None of these emails are anything more than spam. They’re fake personalized. There’s no permission. On a good day they’ll have an opt out link. On a normal day they might include an actual name.

These are messages coming to an email address I’ve spent years trying to protect from getting onto mailing lists. I don’t do fishbowls, I’m careful about who I give my card to, I never use it to sign up for anything. And, still, that has all been for naught.

I don’t really blame the senders, I mean I do, they’re the ones that bought my address and then invested in business automation software that sends me regular emails trying to get me to give them a phone number. Or a contact for “the right person at your business to talk to about this great offer that will change your business.”

The real blame lies with the people who pretend that B2B spam is somehow not spam. Who have pivoted their businesses from selling consumer lists to business lists because permission doesn’t matter when it comes to businesses. The real blame lies with companies who sell “marketing automation software” that plugs into their Google Apps account and hijacks their reputation to get to the inbox. The real blame lies with list cleansing companies who sell list buyers a cleansing service that only hides the evidence of spamming.

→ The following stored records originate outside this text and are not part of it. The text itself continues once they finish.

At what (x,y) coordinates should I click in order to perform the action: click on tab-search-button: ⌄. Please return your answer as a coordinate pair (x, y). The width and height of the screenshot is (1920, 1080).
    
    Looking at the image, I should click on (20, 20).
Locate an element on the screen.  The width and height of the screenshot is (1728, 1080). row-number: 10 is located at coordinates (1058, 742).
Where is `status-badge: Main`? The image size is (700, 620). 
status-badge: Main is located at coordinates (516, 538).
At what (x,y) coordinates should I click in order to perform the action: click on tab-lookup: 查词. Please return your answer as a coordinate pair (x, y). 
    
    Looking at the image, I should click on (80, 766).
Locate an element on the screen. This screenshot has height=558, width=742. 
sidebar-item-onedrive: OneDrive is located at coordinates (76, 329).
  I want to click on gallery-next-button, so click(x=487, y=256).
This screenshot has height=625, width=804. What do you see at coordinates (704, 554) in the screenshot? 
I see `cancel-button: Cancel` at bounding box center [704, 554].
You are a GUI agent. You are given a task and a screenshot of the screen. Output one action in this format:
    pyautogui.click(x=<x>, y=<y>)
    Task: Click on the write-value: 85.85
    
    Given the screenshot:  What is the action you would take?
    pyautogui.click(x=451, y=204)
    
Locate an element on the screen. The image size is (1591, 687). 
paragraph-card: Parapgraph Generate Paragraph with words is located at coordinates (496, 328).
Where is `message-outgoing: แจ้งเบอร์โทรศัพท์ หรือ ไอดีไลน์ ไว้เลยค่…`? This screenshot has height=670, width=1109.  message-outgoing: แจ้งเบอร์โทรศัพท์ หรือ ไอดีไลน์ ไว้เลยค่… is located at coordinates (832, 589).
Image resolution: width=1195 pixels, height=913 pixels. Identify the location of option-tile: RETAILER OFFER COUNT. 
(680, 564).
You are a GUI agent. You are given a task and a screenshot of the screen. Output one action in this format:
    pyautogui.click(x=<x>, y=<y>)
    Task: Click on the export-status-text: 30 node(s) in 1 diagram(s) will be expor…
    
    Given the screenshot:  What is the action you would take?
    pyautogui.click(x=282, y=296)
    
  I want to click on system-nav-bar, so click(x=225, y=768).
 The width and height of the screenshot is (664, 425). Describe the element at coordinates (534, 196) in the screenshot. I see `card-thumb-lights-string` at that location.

There are so many parasites in the email space. They take time, energy and resources from large and small businesses, offering them services that seem good, but really are worthless.

The biologically interesting thing about parasites, though, is that they do better if they don’t overwhelm the host system. They have to stay small. They have to stay hidden. They have to not cause too much harm, otherwise the host system will fight back.

Email fights back too. Parasites will find it harder and harder to get mail delivered in any volume as the host system adapts to them. Already if I look in my junk folder, my filters are correctly flagging these messages as spam. And my filters see a very small portion of mail. Filtering companies and the business email hosting systems have a much broader view and much better defenses.

These emails annoy me, but I know that they are a short term problem.  As more and more businesses move to hosted services, like Google Apps and Office365 the permission rules are going to apply to business addresses as well as consumer addresses. The parasites selling products and services to small business owners can’t overwhelm email. The defenses will step in first.